L’amministrazione Obama conferma la morte del comandante dell’Isis Omar al Shishani, noto come Omar ‘il ceceno’, ritenuto il braccio destro di Abu Bakr al-Baghdadi. La notizia  e’ stata diffusa dalla Cnn, che cita due funzionari americani: al-Shishani era rimasto ferito nel corso di un raid aereo americano la scorsa settimana, è stato reso noto; è deceduto oggi in seguito alle ferite riportate.

Secondo i funzionari citati dall’emittente, Shishani si era spostato nella zona di al-Shaddadi, per un incontro con i miliziani impegnati nei combattimenti nella zona. Inizialmente il Pentagono, attraverso l’addetto stampa Peter Cook, aveva parlato di una “probabile uccisione” nel corso del raid che ha provocato la morte di altri 12 combattenti Isis. La notizia era stata quindi smentita dall’Osservatorio Siriano dei Diritti Umani, che dava al-Shishani ancora vivo, sebbene gravemente ferito dopo gli attacchi aerei del 4 marzo.

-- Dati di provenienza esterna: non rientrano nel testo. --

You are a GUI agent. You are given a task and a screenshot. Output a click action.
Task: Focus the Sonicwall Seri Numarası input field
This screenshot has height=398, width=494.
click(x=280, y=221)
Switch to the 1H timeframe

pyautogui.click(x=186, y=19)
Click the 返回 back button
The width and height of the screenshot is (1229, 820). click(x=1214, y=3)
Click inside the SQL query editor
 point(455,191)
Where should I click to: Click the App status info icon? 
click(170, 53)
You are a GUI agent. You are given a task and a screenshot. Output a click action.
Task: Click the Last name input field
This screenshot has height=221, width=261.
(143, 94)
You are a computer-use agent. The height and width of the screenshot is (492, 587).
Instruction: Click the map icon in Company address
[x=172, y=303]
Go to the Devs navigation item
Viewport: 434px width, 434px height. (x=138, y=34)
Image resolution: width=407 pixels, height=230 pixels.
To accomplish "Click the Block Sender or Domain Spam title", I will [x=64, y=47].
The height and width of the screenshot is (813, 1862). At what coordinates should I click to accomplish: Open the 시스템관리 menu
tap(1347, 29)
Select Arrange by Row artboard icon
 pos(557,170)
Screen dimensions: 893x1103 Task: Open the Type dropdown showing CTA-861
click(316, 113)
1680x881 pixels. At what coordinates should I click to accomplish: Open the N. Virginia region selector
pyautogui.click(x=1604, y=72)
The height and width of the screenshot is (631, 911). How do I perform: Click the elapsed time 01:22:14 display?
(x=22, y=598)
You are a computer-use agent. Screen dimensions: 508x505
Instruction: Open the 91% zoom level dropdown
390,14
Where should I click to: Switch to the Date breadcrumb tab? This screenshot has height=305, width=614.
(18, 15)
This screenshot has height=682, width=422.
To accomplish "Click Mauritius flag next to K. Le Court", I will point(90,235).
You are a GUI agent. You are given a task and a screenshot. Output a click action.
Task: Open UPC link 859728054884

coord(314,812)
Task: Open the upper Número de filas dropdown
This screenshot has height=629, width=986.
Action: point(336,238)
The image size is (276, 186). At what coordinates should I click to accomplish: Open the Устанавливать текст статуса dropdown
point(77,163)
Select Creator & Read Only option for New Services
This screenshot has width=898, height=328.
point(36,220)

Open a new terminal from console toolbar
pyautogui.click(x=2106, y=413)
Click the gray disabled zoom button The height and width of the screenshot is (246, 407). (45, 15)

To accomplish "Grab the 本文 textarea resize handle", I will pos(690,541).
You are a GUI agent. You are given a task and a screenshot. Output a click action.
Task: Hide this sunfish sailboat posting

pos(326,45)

E’ di oggi, la conferma ufficiale della morte.

Addestrato dalle forze armate americane ai tempi della guerra con la Russia, nel 2008, e successivamente allontanato delle forze d’elite dell’esercito della Georgia, Omar ‘il ceceno’ sarebbe arrivato in Siria nel 2012, distinguendosi subito per le sua capacità militari e scalando rapidamente le gerarchie dello “Stato islamico”. Arrestato per detenzione illegale di armi da fuoco, a soli  27 anni si sarebbe infatti diretto prima in Turchia, quindi in Siria, arruolandosi nel gruppo Jabhat al-Nusra di cui diventò presto leader. Al Shishani era negli ultimi tempi considerato uno dei più brillanti e temibili capi militari, nonchè una sorta di ministro della Difesa dell’autoproclamato Stato islamico. Sulla sua testa pendeva una taglia da 5 milioni di dollari.

Obiettivo mirato  dei raid della Coalizione a guida Usa  nel nord est della Siria, la sua morte rappresenta un grande successo per gli Stati Uniti, dove si sta decidendo se le atrocità commesse dall’Isis possano essere contattante come ‘genocidio’. Shishani, nome di battaglia di Tarkhan Batirashvili, era uno dei capi dell’Isis più ricercati da Washington.